Taş Çağı'nın sonunda MÖ 23.000 yılına ait Brassempouy Venüsü (aynı zamanda Brassempouy Hanımı veya "La Dame de Brassempouy" olarak da adlandırılır) bir mamut dişi parçasından oyulmuştur ve Üst Paleolitik dönemde yapıldığı tahmin ediliyor. Çenenin feminen şekline ve görünen saç veya şapkaya göre kadın olarak yorumlanır. Oyma kabaca birkaç cm boyutundadır. Brassempouy'da ve başka yerlerde bulunan diğer venüslerin aksine alın, kaşlar, gözler, burun gibi net yüz hatları içerir ancak ağız yoktur.

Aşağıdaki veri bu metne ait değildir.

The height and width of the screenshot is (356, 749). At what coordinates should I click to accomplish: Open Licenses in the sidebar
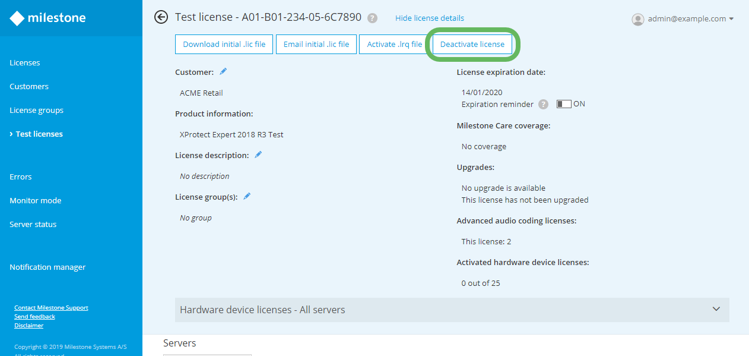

Yaratıcısı hakkında hiçbir şey bilinmiyor ve bu heykelin anlamı, aradan geçen onca zaman içinde kaybolmuş baş döndürücü bir gizem olmaya devam ediyor. Gerçekten de çıkarılabilecek tek şey yaratıcısının yaşadığı ve öldüğü zamanın nasıl göründüğüdür.
Avrupa kıtası o sırada son buzul döneminin pençesindeydi ve bu nedenle manzara göz alabildiğine buz tabakalarıyla kaplanmıştı. Mağara sığınaklarında hayatta kalmaya çalışan, hayvan kürklerine sarılan ve ısınmak için ateşin etrafına toplanan seyrek insan grupları için iklim oldukça soğuktu.
Ancak mağaralarda bile insanlar gerçekten güvende değildi ve insanları kolay av olarak gören mağara ayısı, mağara sırtlanı ve mağara arslanı gibi büyük ve vahşi yırtıcı türlerle mücadele etmek ve rekabet etmek zordu. Bu arada, yiyecek arayışı yünlü mamut, yünlü gergedan, bizon gibi ölümcül yaralanmalara neden olabilecek ürkütücü canlıları avlamak anlamına geliyordu. Yine arslanları veya kurtları leşlerden kovmayı gerektiren tehlikeli bir strateji benimseniyordu.
Böylesine güzel bir heykelciğin bu yaşam koşullarında yontulmuş olması ve binlerce yıldır korunmuş olması akıl almazdır. Heykelcik 1894 yılında Brassempouy köyünde la Grotte du Pape olarak bilinen bir mağarada keşfedildi. Şu anda Paris'in hemen dışındaki Saint-Germain-en-Laye'deki Ulusal Arkeoloji Müzesi'nde bulunuyor.
Orijinal Brassempouy Venüsü dış etkenlerden korunmak için kalıcı sergilenmez. Bunun yerine heykelin bir dökümü gösterilir. Bir başka dökümü heykelciğin keşfedildiği köyde sergilenir.